# Module 2:6 - Assumptions of GLM

## A - Introduction

### 1 - Assumptions of the General Linear Model:

a) The error of the population is distributed normally around 0.

b) The different treatment groups do not differ in their variance.

### 2 - Types of Unruly Data

a) Heterogenous Error Variance: When the variance across all treatment groups is not the same.

b) Non-Normal Error variance: When the variables of the populations are not normally distributed.

c) Outliers: Can represent error introduced in the data that could potentially skewed the sample distribution and other statistics such as power. They have to be accounted for a priori to avoid experimental bias.

## B - Homogeneity of Error for One Factor Models

### 1 - Homogeneity

a) All distributions for each level will have the same variance (Fig. 1.1).

b) The assumption made in the GLM is in accordance with reality.

• Please note that the assumption for equal variance is independent of whether Ho is true or false.

### 2 - Heterogeneity

a) The actual distribution of each group's variance will be different (Fig. 1.2).

b) The assumption made in the GLM is not in accordance with reality.

### 3 - Significance

The p-values that the model produces are derived from the assumption that each group treatment has equal variance in the population. When this is not the case, the model risks overestimating or underestimating the mean square error of the the group treatments, thus yielding p-values that do not accurately reflect the population.

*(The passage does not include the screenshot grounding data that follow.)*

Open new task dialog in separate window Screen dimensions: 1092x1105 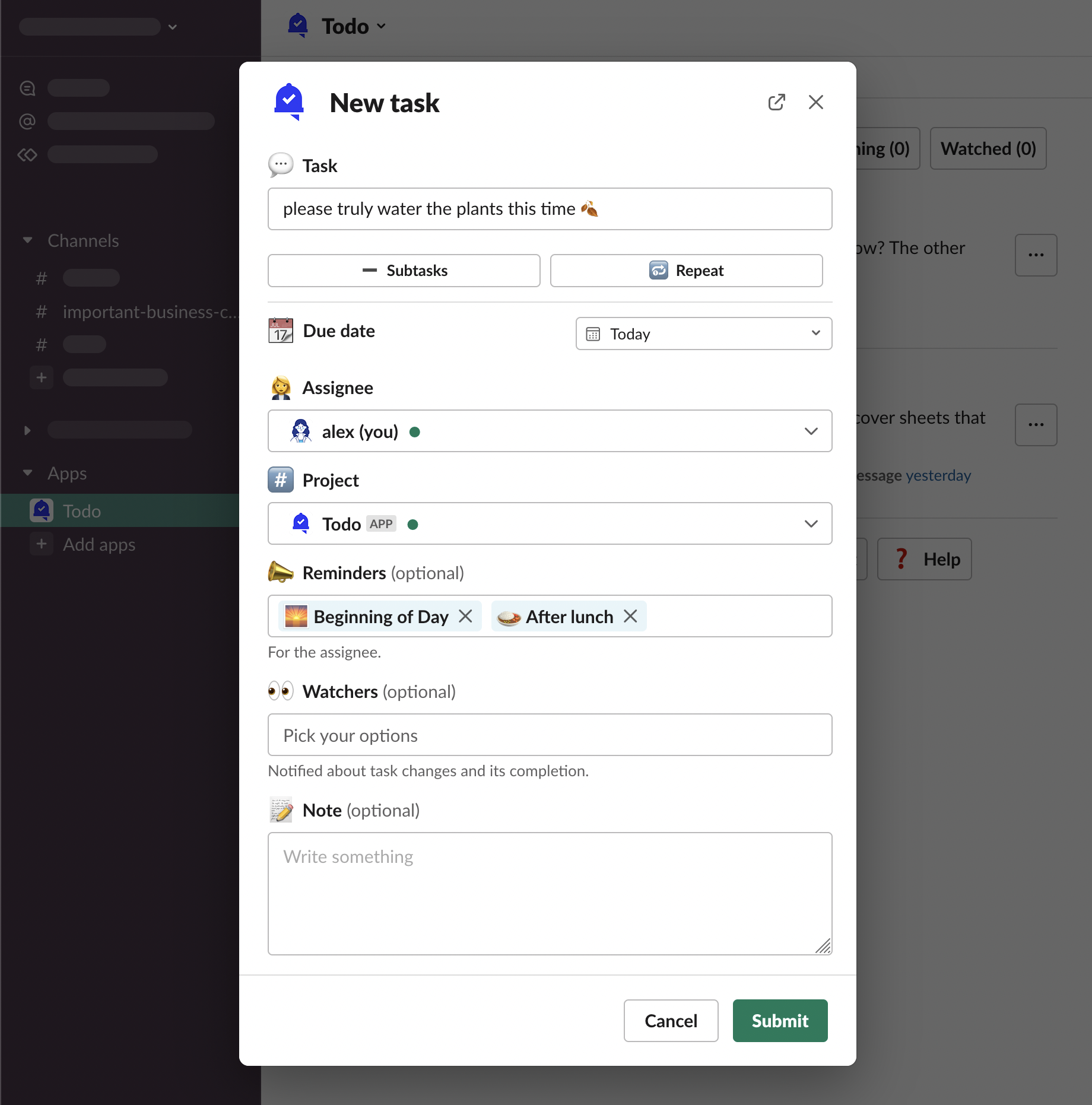[776, 103]
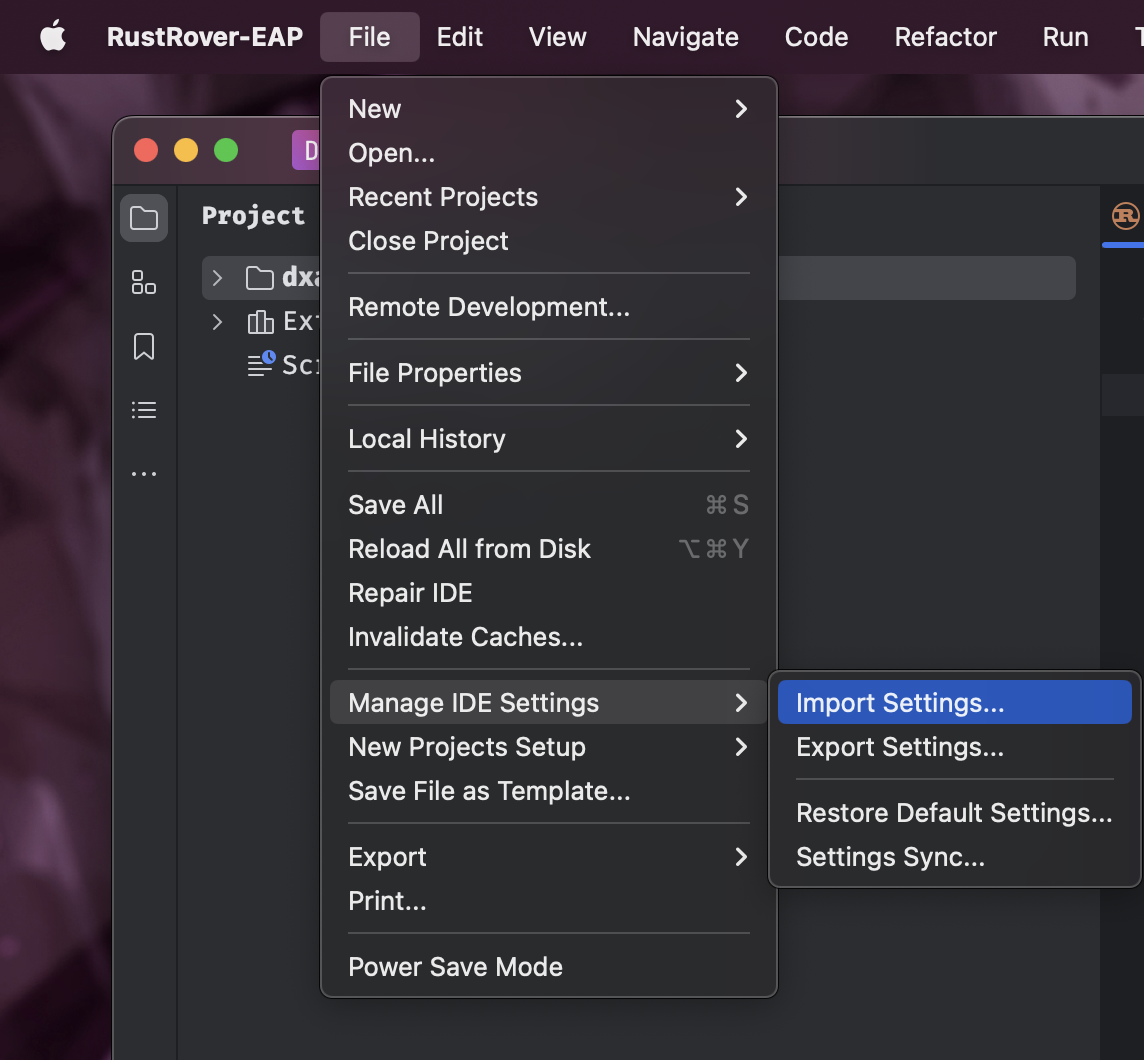This screenshot has height=1060, width=1144.
Task: Click Restore Default Settings...
Action: (954, 813)
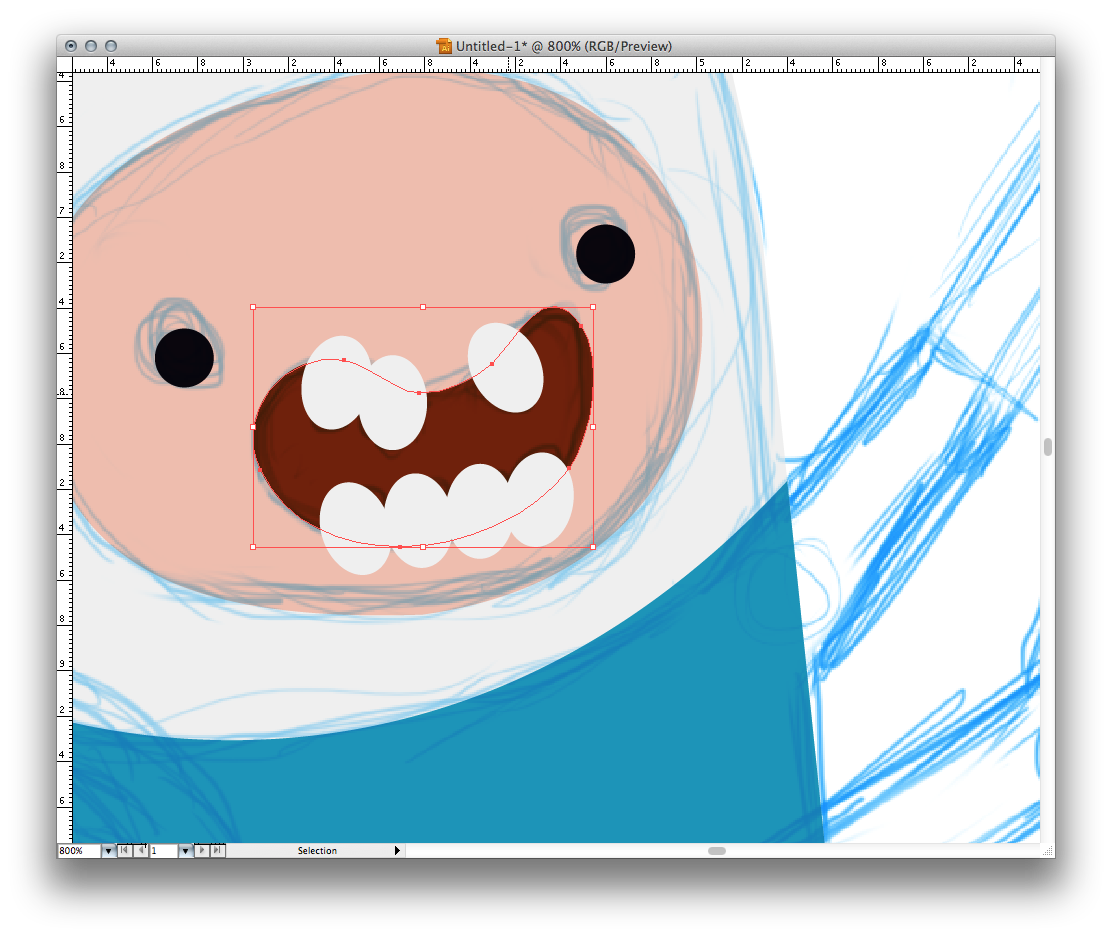Click the Selection status bar label
This screenshot has width=1112, height=937.
pos(317,851)
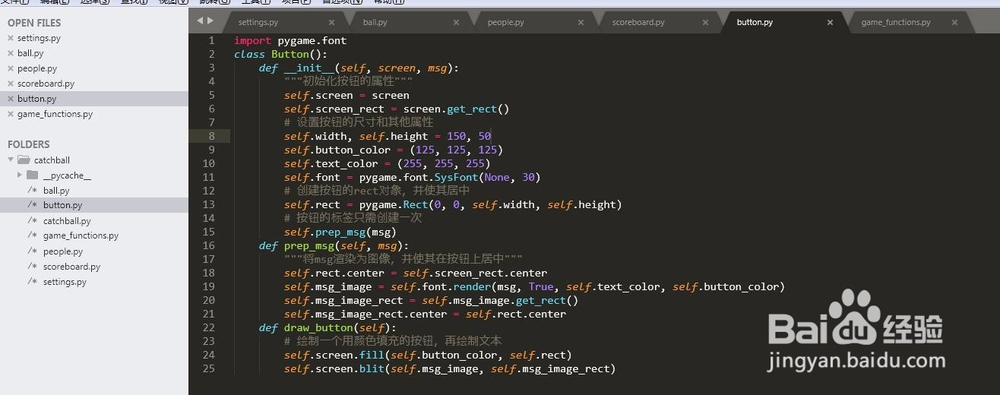
Task: Open catchball.py in folder tree
Action: click(67, 221)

## C - Homogeneity of Error for Two Factor Models

Homogeneity in a two factor model is very similar to that in a one factor model.

### 1 - Homogeneity

a) The variance across all levels of both factors will be equal (Fig. 2.1).

b) Again, the assumption of the GLM is in accordance with reality.

### 2 - Heterogeneity

a) The variance across all levels of both factors is not equal (Fig. 2.2).

b) The assumption of the GLM is not in accordance with reality.

## D - Testing for the Homogeneity of Variance Assumption

### 1 - Testing Within a Single Factor

a) In order to verify the homogeneity of variance assumption we can use the "Fit Y by X" platform of JMP. This platform does not compare across factors, only across levels of the same factor.

b) JMP performs four different hypothesis tests to calculate the probability that our data violate the assumption, that is, that the variance within the different levels across one factor does not differ. In this example, the four tests yielded the conclusion that the variance between levels is in fact different, this is attested by the low p-values.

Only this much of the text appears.